The Transcendence of Becoming: My Journey as an SOT Therapist

By Nada Younes, SOT Therapist, Wise Mind PLLC

Erich Fromm (1941) believed that before knowing others, one must first know themselves; to know oneself as a therapist enables an environment of self-efficacy and motivation for the client to come to know themselves too. Deep breaths. When I was asked to write this reflective narrative on my experience of becoming an SOT therapist, I experienced a conflicted delight of sorts. I found myself wondering how I would describe my human journey of becoming within a world of what many view as reprehensible. More broadly, how does one transcend or come to be something beyond the context of their life narrative? The complexity of putting to words my experience spoke directly to the intersectional facets of my identity. A symbolic narrative interwoven through knowledge and perception, and its connectedness to the human spirit to survive and live. 

Throughout my lifetime, I have learned that the hardest thing to do is often the right thing to do. However, being mindful among a population of individuals who have committed sexual offenses requires an incredible agility to consciously be present in the now with a sense of self that is free of impositions, personal afflictions, and/or viewpoints. It is more than open-mindedness; it is an intentional effort to clear my filters of the socially constructed noise of ideals to be able to focus on the adversity of my clients’ life challenges.
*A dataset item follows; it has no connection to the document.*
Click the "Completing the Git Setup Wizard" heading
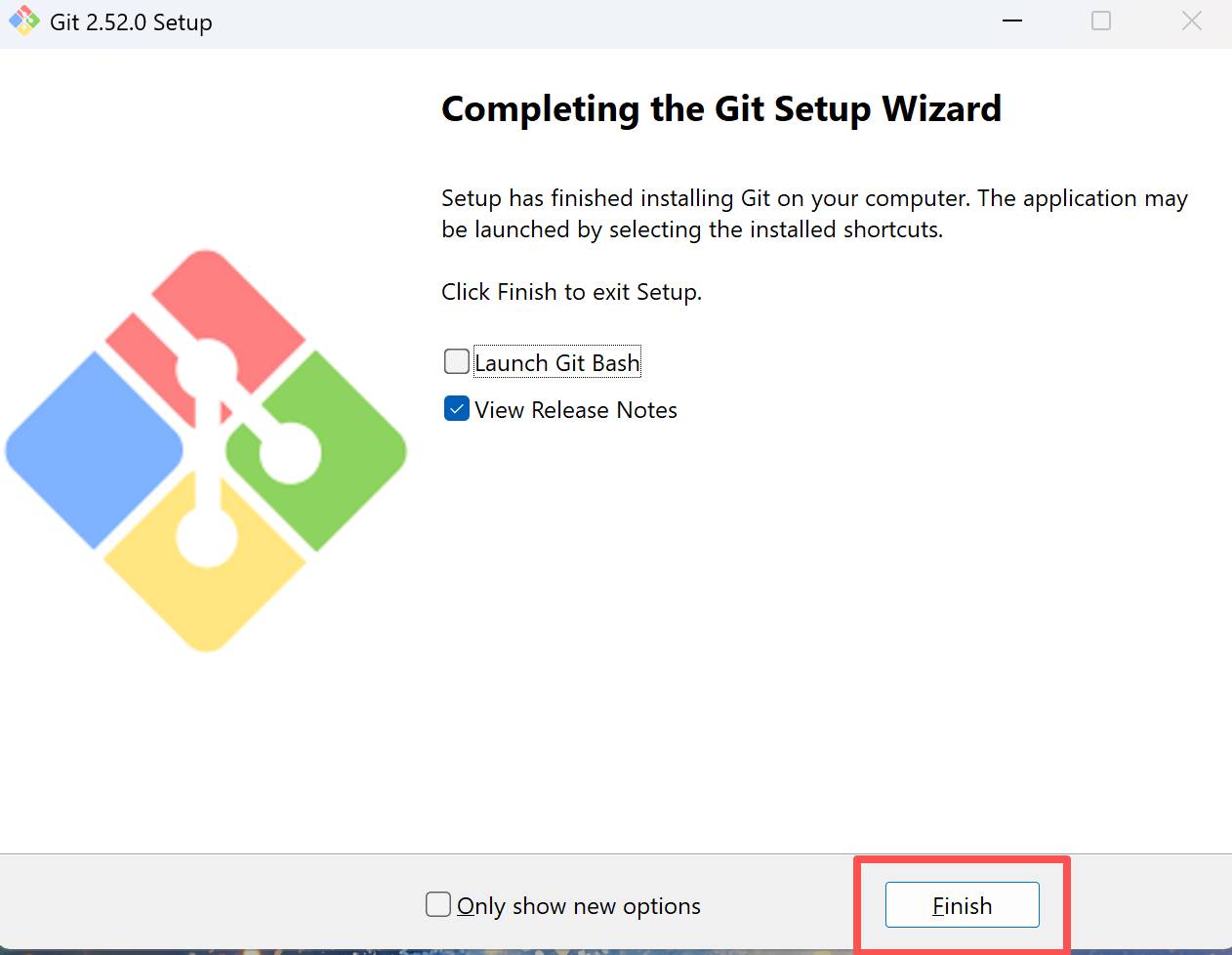Image resolution: width=1232 pixels, height=955 pixels. [721, 108]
I believe that adversity is also a passionate apprehension of oneself that holds importance and requires encouragement to work through to gain further insight about oneself through others. Adversity is an opportunity of growth, a creative stimulation where plausibly distorted perceptions and themes of oneself become more truthful and whole. I recall early on in my academic journey of being in the mindset that I would work with any population, but the ones I currently serve. Perhaps it was the fear or vulnerability of appearing sympathetic to the irreconcilable predicament of two wounded individuals: one a victim and the other a perpetrator. 

Becoming a therapist to these individuals led to a struggle to find a balanced therapeutic approach that empowers change within the perpetrator without silencing the voice and narrative of the victim. The struggle to nurture an environment that encourages balanced introspection within the individuals who have committed these offenses without them further losing their sense of self to the systemic noise that for many has worked against them as far back as their developmental years. 

Introspection provides an in-depth opportunity to discover authenticity within the synergy of our therapeutic existence. A purposeful confrontation of our ‘selves’ where we utilize our facticity as a new platform of existence within an environment that is dictated by conformity. Moustakas and Perry (1973) believed the solution to an isolated existence is premised in the continuous development of self-awareness and understanding of ones being. It is incumbent on every individual to confront themselves and reconsider original beliefs to find meaning and direction from the confines of despair. The honest struggle with being and becoming is an insightful understanding of how I became who I am and how it transcended my beliefs toward helping those who I never believed I could support before.

There is a universality of human compassion among those who work with individuals with sexual offenses. My own self-awareness and willingness to understand the adversities of the individuals I serve is paramount to understanding who they are, who they are becoming, and how this shaped who they are today. I can empower my clients to develop their sense of self while balancing the ostracizing effects of their adversity. In reflection, my experiences have furthered my determination to stand and advocate against a mostly conformed society of maligned values and beliefs that perpetuate the systemic breakdown of humanity due to their own lack of introspection as a society at large. 

Empowering my clients to transcend through the continuum from being as a means of survival, to ever-evolving potentials of becoming, mirrors my own journey. Our narratives may be different, but our needs to have our individuality validated are the same. Erich Fromm’s (1941) assertion that before knowing others, one must first know themselves presents a unique situation for therapists treating individuals who have committed sexual offenses to effectively come to know themselves too. Through my transcendental journey of becoming, I have discovered I prefer to just be me without societal descriptors attached. In my mind, an identity as being human is obviously far more powerful unbounded than it is restricted.

 

References

Fromm, E. (1941). Escape from freedom. New York: Farrar & Rinehart, Inc.

Moustakas, C., & Perry, C. (1973). Learning to be free. Englewood Cliffs, NJ: Prentice-Hall.